A rodoviária estava, como sempre,  vazia. O radialista negro anunciava o dia da consciência negra. Fez a menção calorosa. 

De repente, um casal galego se deu um beijo, olhei para eles, encabulada, porque minha cara estava muito perto da deles, e era simplesmente uma fila de embarque. O programa de radio seguia.

Eles olharam ao redor, eu já estava mais longe, vinha uma senhora negra, com cabelo todo branco, brincos, colar de pérolas, simples e bela. Sua presença chamava a atenção pela postura esguia. Era tudo muito fluido, pelo calor. Então, o casal se olhou e abriu um espaço, pedindo por gentileza a senhora que ela entrasse ali. A gentileza era repedida várias vezes até que ela aceitou. 

O radialista voltou a tocar samba. Os cavalos seguiram pastando ao lado do ônibus. E subimos um a um. Havia outras senhoras idosas, mas essa foi chamada por esse casal, e não sei, mas quero acreditar que os brancos estamos aprendendo... pelos poros, pelos ouvidos, pela ação intensiva dos que se dedicam a reeducar o querer e o rechaço. 

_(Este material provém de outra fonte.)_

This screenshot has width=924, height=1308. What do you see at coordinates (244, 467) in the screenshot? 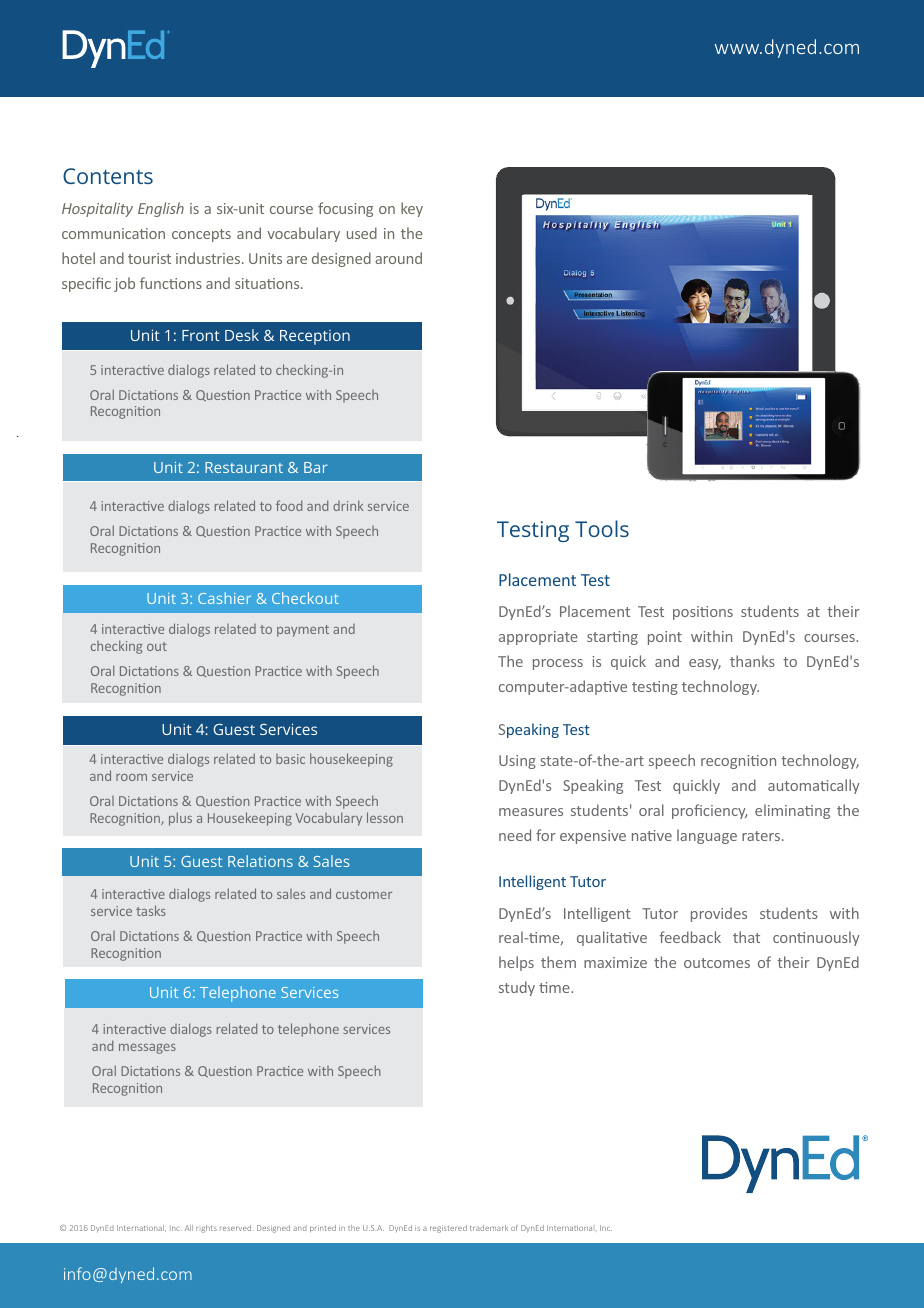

Enfim, estou eu escrevendo essas linhas, aprendiz de abrir espaço, de muito mais que dar preferências. O radialista me tocou. O poema de victoria santa cruz na poltrona me tocou.

Há um longo caminho. Talvez o mais próximo que eu tenha sentido disso, foi quando eu era pequena, e era muito peluda e meus coleguinhas de aula todos os dias me gritavam Chipan, de chimpanzé. Aquilo doía bastante. Mas não sou negra, ser chamada assim foi pouco, comparado há séculos com os pesos da escravidão nas costas.

Ver o racismo, ver a linha do destino desenrolando-se nos detalhes e ser contra o que é velado e aperta, separa... o bicho maior, o estrutural. Farejá-lo. Adentro... onde nos sentamos confortáveis e outros não.